**Stated task**
Copy the listing below verbatim, line for line.

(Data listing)
──────────────────────────────
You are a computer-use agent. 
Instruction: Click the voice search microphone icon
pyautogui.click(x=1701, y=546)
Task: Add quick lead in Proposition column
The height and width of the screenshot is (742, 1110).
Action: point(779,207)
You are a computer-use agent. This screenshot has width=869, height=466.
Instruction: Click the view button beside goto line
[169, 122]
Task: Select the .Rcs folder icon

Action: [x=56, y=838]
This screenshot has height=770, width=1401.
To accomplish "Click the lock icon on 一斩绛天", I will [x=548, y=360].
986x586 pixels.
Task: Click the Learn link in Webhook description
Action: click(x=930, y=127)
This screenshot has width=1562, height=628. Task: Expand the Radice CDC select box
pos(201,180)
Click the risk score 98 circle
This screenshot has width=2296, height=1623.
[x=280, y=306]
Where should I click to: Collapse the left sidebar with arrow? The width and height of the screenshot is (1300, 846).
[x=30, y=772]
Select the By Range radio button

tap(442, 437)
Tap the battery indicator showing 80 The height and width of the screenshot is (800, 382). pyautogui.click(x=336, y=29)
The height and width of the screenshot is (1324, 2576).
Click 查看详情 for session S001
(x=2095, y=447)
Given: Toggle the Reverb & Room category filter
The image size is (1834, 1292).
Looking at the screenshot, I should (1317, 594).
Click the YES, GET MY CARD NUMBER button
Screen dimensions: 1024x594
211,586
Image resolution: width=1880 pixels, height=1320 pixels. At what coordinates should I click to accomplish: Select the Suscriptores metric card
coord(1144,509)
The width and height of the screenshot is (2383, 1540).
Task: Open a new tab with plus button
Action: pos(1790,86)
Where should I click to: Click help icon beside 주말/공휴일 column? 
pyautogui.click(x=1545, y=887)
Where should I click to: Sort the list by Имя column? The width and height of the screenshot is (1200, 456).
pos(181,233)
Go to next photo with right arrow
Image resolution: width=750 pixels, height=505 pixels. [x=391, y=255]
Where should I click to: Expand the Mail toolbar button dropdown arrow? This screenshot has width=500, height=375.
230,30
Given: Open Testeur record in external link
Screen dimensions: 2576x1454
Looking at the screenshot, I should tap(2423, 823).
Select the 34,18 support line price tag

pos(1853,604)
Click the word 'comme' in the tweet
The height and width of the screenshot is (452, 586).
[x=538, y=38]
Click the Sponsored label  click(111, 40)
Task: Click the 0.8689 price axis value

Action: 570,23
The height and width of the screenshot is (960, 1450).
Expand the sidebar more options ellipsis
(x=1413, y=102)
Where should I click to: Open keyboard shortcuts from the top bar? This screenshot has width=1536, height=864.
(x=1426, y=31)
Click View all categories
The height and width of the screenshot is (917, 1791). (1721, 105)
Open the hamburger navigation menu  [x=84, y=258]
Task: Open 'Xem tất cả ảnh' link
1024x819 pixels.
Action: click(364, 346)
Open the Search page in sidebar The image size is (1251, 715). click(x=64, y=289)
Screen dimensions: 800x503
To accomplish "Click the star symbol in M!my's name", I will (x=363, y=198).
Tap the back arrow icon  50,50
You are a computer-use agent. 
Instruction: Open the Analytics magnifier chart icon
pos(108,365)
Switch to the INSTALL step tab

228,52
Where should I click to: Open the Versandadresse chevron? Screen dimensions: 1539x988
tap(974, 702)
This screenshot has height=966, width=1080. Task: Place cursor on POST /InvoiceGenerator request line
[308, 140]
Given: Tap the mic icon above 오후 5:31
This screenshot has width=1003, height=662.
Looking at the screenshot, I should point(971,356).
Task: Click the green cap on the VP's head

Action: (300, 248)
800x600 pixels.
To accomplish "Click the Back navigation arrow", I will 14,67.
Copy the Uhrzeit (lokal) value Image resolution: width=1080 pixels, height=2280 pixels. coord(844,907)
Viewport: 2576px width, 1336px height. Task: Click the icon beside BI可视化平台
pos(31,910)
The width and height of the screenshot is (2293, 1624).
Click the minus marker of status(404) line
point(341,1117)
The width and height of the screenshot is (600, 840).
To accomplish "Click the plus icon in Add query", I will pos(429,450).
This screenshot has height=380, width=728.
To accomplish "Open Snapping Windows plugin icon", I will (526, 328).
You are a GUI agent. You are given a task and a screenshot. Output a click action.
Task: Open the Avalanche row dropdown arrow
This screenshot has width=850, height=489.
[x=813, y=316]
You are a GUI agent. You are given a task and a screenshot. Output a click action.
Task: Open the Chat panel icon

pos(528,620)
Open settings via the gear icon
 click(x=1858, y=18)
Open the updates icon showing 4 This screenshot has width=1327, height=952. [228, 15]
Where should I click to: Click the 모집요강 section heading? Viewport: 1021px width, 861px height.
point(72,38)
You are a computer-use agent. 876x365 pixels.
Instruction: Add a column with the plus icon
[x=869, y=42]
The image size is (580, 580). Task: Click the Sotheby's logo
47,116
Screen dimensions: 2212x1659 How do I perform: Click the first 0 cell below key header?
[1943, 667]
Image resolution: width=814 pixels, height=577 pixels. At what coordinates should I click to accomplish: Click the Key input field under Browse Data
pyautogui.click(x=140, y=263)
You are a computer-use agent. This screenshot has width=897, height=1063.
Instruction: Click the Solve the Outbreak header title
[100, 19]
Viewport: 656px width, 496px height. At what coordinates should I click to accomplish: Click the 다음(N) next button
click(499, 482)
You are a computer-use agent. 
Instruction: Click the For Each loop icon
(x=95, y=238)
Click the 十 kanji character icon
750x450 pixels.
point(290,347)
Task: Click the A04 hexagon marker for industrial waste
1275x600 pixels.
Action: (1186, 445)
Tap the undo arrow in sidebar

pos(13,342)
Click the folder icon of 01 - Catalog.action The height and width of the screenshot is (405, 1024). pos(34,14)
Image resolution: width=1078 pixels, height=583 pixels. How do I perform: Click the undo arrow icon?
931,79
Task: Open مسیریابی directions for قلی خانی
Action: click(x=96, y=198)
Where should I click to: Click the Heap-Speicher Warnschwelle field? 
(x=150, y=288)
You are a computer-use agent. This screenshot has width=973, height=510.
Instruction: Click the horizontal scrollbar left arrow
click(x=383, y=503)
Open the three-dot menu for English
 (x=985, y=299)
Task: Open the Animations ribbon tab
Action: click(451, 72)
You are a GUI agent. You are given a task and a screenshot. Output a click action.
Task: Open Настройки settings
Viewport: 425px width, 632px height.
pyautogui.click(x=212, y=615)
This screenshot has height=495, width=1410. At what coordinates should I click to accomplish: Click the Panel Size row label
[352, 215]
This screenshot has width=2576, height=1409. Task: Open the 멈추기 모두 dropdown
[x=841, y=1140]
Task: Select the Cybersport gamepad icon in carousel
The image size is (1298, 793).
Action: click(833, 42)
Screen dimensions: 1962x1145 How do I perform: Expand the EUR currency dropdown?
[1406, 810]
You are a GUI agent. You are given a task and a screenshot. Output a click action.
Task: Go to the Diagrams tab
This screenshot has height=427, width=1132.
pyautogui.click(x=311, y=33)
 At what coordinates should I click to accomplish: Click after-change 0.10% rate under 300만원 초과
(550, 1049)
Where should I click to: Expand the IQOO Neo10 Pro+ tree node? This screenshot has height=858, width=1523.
──────────────────────────────
**Solution below**
You are a computer-use agent. 
Instruction: Click the voice search microphone icon
pyautogui.click(x=1701, y=546)
Task: Add quick lead in Proposition column
The height and width of the screenshot is (742, 1110).
Action: point(779,207)
You are a computer-use agent. This screenshot has width=869, height=466.
Instruction: Click the view button beside goto line
[169, 122]
Task: Select the .Rcs folder icon

Action: [x=56, y=838]
This screenshot has height=770, width=1401.
To accomplish "Click the lock icon on 一斩绛天", I will [x=548, y=360].
986x586 pixels.
Task: Click the Learn link in Webhook description
Action: click(x=930, y=127)
This screenshot has width=1562, height=628. Task: Expand the Radice CDC select box
pos(201,180)
Click the risk score 98 circle
This screenshot has width=2296, height=1623.
[x=280, y=306]
Where should I click to: Collapse the left sidebar with arrow? The width and height of the screenshot is (1300, 846).
[x=30, y=772]
Select the By Range radio button

tap(442, 437)
Tap the battery indicator showing 80 The height and width of the screenshot is (800, 382). pyautogui.click(x=336, y=29)
The height and width of the screenshot is (1324, 2576).
Click 查看详情 for session S001
(x=2095, y=447)
Given: Toggle the Reverb & Room category filter
The image size is (1834, 1292).
Looking at the screenshot, I should (1317, 594).
Click the YES, GET MY CARD NUMBER button
Screen dimensions: 1024x594
211,586
Image resolution: width=1880 pixels, height=1320 pixels. At what coordinates should I click to accomplish: Select the Suscriptores metric card
coord(1144,509)
The width and height of the screenshot is (2383, 1540).
Task: Open a new tab with plus button
Action: pos(1790,86)
Where should I click to: Click help icon beside 주말/공휴일 column? 
pyautogui.click(x=1545, y=887)
Where should I click to: Sort the list by Имя column? The width and height of the screenshot is (1200, 456).
pos(181,233)
Go to next photo with right arrow
Image resolution: width=750 pixels, height=505 pixels. [x=391, y=255]
Where should I click to: Expand the Mail toolbar button dropdown arrow? This screenshot has width=500, height=375.
230,30
Given: Open Testeur record in external link
Screen dimensions: 2576x1454
Looking at the screenshot, I should tap(2423, 823).
Select the 34,18 support line price tag

pos(1853,604)
Click the word 'comme' in the tweet
The height and width of the screenshot is (452, 586).
[x=538, y=38]
Click the Sponsored label  click(111, 40)
Task: Click the 0.8689 price axis value

Action: 570,23
The height and width of the screenshot is (960, 1450).
Expand the sidebar more options ellipsis
(x=1413, y=102)
Where should I click to: Open keyboard shortcuts from the top bar? This screenshot has width=1536, height=864.
(x=1426, y=31)
Click View all categories
The height and width of the screenshot is (917, 1791). (1721, 105)
Open the hamburger navigation menu  [x=84, y=258]
Task: Open 'Xem tất cả ảnh' link
1024x819 pixels.
Action: click(364, 346)
Open the Search page in sidebar The image size is (1251, 715). click(x=64, y=289)
Screen dimensions: 800x503
To accomplish "Click the star symbol in M!my's name", I will (x=363, y=198).
Tap the back arrow icon  50,50
You are a computer-use agent. 
Instruction: Open the Analytics magnifier chart icon
pos(108,365)
Switch to the INSTALL step tab

228,52
Where should I click to: Open the Versandadresse chevron? Screen dimensions: 1539x988
tap(974, 702)
This screenshot has height=966, width=1080. Task: Place cursor on POST /InvoiceGenerator request line
[308, 140]
Given: Tap the mic icon above 오후 5:31
This screenshot has width=1003, height=662.
Looking at the screenshot, I should point(971,356).
Task: Click the green cap on the VP's head

Action: (300, 248)
800x600 pixels.
To accomplish "Click the Back navigation arrow", I will 14,67.
Copy the Uhrzeit (lokal) value Image resolution: width=1080 pixels, height=2280 pixels. coord(844,907)
Viewport: 2576px width, 1336px height. Task: Click the icon beside BI可视化平台
pos(31,910)
The width and height of the screenshot is (2293, 1624).
Click the minus marker of status(404) line
point(341,1117)
The width and height of the screenshot is (600, 840).
To accomplish "Click the plus icon in Add query", I will pos(429,450).
This screenshot has height=380, width=728.
To accomplish "Open Snapping Windows plugin icon", I will (526, 328).
You are a GUI agent. You are given a task and a screenshot. Output a click action.
Task: Open the Avalanche row dropdown arrow
This screenshot has width=850, height=489.
[x=813, y=316]
You are a GUI agent. You are given a task and a screenshot. Output a click action.
Task: Open the Chat panel icon

pos(528,620)
Open settings via the gear icon
 click(x=1858, y=18)
Open the updates icon showing 4 This screenshot has width=1327, height=952. [228, 15]
Where should I click to: Click the 모집요강 section heading? Viewport: 1021px width, 861px height.
point(72,38)
You are a computer-use agent. 876x365 pixels.
Instruction: Add a column with the plus icon
[x=869, y=42]
The image size is (580, 580). Task: Click the Sotheby's logo
47,116
Screen dimensions: 2212x1659 How do I perform: Click the first 0 cell below key header?
[1943, 667]
Image resolution: width=814 pixels, height=577 pixels. At what coordinates should I click to accomplish: Click the Key input field under Browse Data
pyautogui.click(x=140, y=263)
You are a computer-use agent. This screenshot has width=897, height=1063.
Instruction: Click the Solve the Outbreak header title
[100, 19]
Viewport: 656px width, 496px height. At what coordinates should I click to accomplish: Click the 다음(N) next button
click(499, 482)
You are a computer-use agent. 
Instruction: Click the For Each loop icon
(x=95, y=238)
Click the 十 kanji character icon
750x450 pixels.
point(290,347)
Task: Click the A04 hexagon marker for industrial waste
1275x600 pixels.
Action: (1186, 445)
Tap the undo arrow in sidebar

pos(13,342)
Click the folder icon of 01 - Catalog.action The height and width of the screenshot is (405, 1024). pos(34,14)
Image resolution: width=1078 pixels, height=583 pixels. How do I perform: Click the undo arrow icon?
931,79
Task: Open مسیریابی directions for قلی خانی
Action: click(x=96, y=198)
Where should I click to: Click the Heap-Speicher Warnschwelle field? 
(x=150, y=288)
You are a computer-use agent. This screenshot has width=973, height=510.
Instruction: Click the horizontal scrollbar left arrow
click(x=383, y=503)
Open the three-dot menu for English
 (x=985, y=299)
Task: Open the Animations ribbon tab
Action: click(451, 72)
You are a GUI agent. You are given a task and a screenshot. Output a click action.
Task: Open Настройки settings
Viewport: 425px width, 632px height.
pyautogui.click(x=212, y=615)
This screenshot has height=495, width=1410. At what coordinates should I click to accomplish: Click the Panel Size row label
[352, 215]
This screenshot has width=2576, height=1409. Task: Open the 멈추기 모두 dropdown
[x=841, y=1140]
Task: Select the Cybersport gamepad icon in carousel
The image size is (1298, 793).
Action: click(833, 42)
Screen dimensions: 1962x1145 How do I perform: Expand the EUR currency dropdown?
[1406, 810]
You are a GUI agent. You are given a task and a screenshot. Output a click action.
Task: Go to the Diagrams tab
This screenshot has height=427, width=1132.
pyautogui.click(x=311, y=33)
 At what coordinates should I click to accomplish: Click after-change 0.10% rate under 300만원 초과
(550, 1049)
Where should I click to: Expand the IQOO Neo10 Pro+ tree node? This screenshot has height=858, width=1523.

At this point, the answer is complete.